インターネット向けのWebサーバの配置 |
インターネット向けのWebサーバは、インターネットに直接接続するのではなく、インターネット公開用のネットワーク・セグメント(いわゆるDMZセグメント)を作成し、それをファイアウォール・アプライアンスなどを介してインターネットへ接続することが望ましい。さらにWeb Server 2008自体にもパケット・フィルタなどの対策を施し、Webアクセスと最小限の管理用ポート(リモート・デスクトップ接続など)だけに通信を許可する。また管理用ポートへは社内のネットワークからのみアクセスできるようにIPアドレス制限を付け、不用意に外部からアクセスされないようにする。 |
それでは、Web Server 2008のファイアウォールの設定方法について見ていこう。
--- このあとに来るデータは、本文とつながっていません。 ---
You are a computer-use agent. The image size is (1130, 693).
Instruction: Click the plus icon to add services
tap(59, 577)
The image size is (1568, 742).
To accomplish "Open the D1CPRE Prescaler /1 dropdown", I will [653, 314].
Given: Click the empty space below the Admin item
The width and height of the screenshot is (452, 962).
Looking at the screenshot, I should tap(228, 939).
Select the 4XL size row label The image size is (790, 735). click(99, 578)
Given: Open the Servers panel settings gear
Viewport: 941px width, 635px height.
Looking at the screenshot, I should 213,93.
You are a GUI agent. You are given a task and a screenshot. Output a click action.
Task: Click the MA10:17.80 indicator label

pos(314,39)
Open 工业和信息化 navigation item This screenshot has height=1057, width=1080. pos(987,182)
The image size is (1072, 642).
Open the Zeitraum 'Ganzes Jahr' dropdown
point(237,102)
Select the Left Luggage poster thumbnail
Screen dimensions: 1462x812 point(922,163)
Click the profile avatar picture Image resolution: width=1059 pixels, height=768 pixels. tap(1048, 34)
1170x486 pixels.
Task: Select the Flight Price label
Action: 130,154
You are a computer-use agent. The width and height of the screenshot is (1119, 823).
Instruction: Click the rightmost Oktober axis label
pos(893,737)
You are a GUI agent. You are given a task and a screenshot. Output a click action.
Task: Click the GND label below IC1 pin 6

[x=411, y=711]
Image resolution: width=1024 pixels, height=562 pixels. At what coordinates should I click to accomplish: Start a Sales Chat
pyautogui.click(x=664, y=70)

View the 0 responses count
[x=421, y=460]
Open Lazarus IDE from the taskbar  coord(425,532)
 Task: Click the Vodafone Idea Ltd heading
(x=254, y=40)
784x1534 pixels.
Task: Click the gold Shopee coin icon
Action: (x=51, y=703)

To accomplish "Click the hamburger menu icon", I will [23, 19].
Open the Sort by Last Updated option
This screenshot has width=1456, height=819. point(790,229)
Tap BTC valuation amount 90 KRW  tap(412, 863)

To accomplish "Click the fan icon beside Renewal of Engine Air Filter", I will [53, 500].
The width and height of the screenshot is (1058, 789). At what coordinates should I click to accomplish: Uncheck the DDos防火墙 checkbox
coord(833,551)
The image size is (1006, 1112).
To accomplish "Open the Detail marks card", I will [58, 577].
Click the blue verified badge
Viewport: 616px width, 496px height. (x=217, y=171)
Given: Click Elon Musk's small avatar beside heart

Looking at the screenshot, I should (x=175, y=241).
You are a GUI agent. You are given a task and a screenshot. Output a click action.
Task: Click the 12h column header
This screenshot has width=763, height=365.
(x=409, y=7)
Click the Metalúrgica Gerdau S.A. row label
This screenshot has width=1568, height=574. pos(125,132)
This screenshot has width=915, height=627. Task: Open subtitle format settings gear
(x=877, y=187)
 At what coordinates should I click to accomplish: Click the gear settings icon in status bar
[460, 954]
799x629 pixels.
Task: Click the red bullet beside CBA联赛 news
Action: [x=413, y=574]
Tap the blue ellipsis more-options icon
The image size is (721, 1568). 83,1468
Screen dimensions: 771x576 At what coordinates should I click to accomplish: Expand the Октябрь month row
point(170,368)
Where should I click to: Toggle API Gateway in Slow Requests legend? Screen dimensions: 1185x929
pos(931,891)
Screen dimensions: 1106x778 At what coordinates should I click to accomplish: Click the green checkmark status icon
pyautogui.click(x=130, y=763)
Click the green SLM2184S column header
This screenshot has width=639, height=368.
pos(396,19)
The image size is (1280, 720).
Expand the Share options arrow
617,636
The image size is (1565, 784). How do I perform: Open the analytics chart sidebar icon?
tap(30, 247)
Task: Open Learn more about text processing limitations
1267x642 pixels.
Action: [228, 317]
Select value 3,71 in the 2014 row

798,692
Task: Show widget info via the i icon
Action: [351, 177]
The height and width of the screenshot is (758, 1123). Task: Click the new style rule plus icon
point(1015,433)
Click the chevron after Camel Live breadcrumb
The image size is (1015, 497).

といっても実際のWeb Server 2008では、インストール時のデフォルト状態ですでに受信パケット・フィルタは有効になっているし、Webサーバ(IIS)をインストールした時点で、必要なフィルタが設定されるので、管理者が行うべき作業はほとんどない。ファイアウォールの設定内容の確認と、若干のスコープ定義の変更のみ行えばよい。まずファイアウォール機能の設定方法について見ておく。
Windowsファイアウォールを利用する
Web Server 2008でファイアウォールの設定を行うには2つの方法がある。1つはWindows XPのWindowsファイアウォールと同様に、[コントロール パネル]の[Windowsファイアウォール]を起動する方法で(次の画面参照)、もう1つは[管理ツール]の[セキュリティが強化されたWindowsファイアウォール]を利用する方法である。
Web Server 2008のインストール時にはデフォルトでこのWindowsファイアウォールは有効になっているはずである。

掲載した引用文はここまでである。